Comment se sent-elle? C’est du stress, lâche-t-elle, les mains tremblantes. Je fais comment si mon fils doit être hospitalisé? Ou moi? Je ne peux même pas quitter le territoire.

Mais hors de question, clame-t-elle, de franchir à nouveau l’Atlantique. Tout le monde pensait qu’on allait reprendre nos valises, mais notre vie est ici. On a une maison, une hypothèque, des amis ici. J’ai tout construit au Québec et ma fille est Canadienne.

Manon Tombi.

Manon Tombi est contrainte de recommencer toutes les procédures d’immigration de zéro. En attendant, elle n’a plus de permis de travail valide.

Photo : Radio-Canada / Ivanoh Demers

Une situation absurde

Désormais, Manon Tombi risque de patienter encore longtemps avant de décrocher sa résidence permanente. Les délais de traitement visant les travailleurs qualifiés du Québec, estimés à 28 mois en début d’année, viennent de grimper à 31 mois, selon des données disponibles sur le site d’Immigration Canada.

À ses yeux, ce ministère n’a jamais regardé [son] dossier. J’ai l’impression de ne pas avoir eu affaire à des humains, qui auraient pu simplement garder mon nom dans le dossier original et barrer celui de mon mari. Je ne comprends pas, répète-t-elle, toujours incrédule.

C’est complètement absurde, assure Stéphanie Valois, la présidente de l’Association québécoise des avocats et avocates en droit de l’immigration (AQAADI).

« Immigration Canada devrait faire preuve de plus de bon sens et de compassion. »

— Une citation de  Stéphanie Valois, présidente de l’AQAADI

C’est de la bureaucratie pure et dure, ajoute-t-elle. Il y a des circonstances exceptionnelles, comme celle-ci, où le ministère devrait faire preuve de souplesse.

Un sentiment partagé par Le Québec c’est nous aussi. C’est symptomatique d’un système qui n’a aucune flexibilité, juge Claire Launey, la porte-parole de cet organisme qui aide les immigrants.

« Les gens ne sont pas des numéros. Il faut faire preuve d’humanité. »

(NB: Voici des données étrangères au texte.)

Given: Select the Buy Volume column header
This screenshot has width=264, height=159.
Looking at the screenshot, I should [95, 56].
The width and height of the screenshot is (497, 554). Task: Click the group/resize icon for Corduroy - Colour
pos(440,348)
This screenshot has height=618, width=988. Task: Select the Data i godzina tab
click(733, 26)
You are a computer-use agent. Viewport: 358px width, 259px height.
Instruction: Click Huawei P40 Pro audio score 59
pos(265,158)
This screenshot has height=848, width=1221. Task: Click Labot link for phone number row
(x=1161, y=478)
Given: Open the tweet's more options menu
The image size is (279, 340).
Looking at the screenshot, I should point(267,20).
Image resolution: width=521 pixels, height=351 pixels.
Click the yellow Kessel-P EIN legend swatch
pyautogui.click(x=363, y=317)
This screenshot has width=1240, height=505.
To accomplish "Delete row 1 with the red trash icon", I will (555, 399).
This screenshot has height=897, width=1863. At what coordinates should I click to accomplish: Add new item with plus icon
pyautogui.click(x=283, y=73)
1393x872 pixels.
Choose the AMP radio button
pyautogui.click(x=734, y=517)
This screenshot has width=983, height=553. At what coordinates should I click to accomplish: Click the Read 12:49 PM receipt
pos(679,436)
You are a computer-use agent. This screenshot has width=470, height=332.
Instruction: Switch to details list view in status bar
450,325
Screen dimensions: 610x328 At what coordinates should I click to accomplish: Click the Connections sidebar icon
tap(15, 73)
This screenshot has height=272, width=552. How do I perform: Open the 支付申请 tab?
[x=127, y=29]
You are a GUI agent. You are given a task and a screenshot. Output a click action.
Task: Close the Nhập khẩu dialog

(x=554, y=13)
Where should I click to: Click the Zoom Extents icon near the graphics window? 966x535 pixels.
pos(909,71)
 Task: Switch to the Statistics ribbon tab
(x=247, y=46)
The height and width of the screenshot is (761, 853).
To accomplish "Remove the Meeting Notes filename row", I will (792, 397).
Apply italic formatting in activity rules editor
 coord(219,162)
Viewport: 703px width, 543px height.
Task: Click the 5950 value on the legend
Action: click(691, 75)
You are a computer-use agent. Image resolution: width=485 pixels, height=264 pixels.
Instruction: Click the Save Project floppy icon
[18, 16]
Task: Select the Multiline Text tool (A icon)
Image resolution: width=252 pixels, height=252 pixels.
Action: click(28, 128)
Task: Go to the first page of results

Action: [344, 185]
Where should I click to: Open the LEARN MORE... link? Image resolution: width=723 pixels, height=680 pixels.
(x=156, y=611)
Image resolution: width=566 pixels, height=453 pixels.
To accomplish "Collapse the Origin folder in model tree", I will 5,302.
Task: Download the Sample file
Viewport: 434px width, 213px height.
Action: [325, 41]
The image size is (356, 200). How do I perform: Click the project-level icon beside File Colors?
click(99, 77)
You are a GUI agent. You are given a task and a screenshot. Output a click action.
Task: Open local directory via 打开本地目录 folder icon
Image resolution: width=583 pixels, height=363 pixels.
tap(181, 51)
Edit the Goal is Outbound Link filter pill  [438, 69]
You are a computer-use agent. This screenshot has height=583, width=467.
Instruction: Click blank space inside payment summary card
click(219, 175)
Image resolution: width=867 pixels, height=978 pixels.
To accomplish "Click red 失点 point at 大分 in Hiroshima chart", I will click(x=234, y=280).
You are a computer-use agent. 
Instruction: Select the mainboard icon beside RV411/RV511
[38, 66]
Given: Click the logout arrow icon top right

— Une citation de  Claire Launey, porte-parole du Québec c’est nous aussi

Ce n’est malheureusement pas surprenant, estime-t-elle. Immigration Canada oublie que derrière un dossier, il y a une famille et des conséquences. Le modèle utilisé par ce ministère doit évoluer. Il n’est plus du tout adapté aux personnes qui vivent déjà ici, qui ont leur vie ici.

Debout devant son escalier, Manon Tombi formule un dernier voeu, à haute voix. Je ne sais vraiment pas ce qui m’attend, mais j’espère que tout ça va un jour s’arrêter.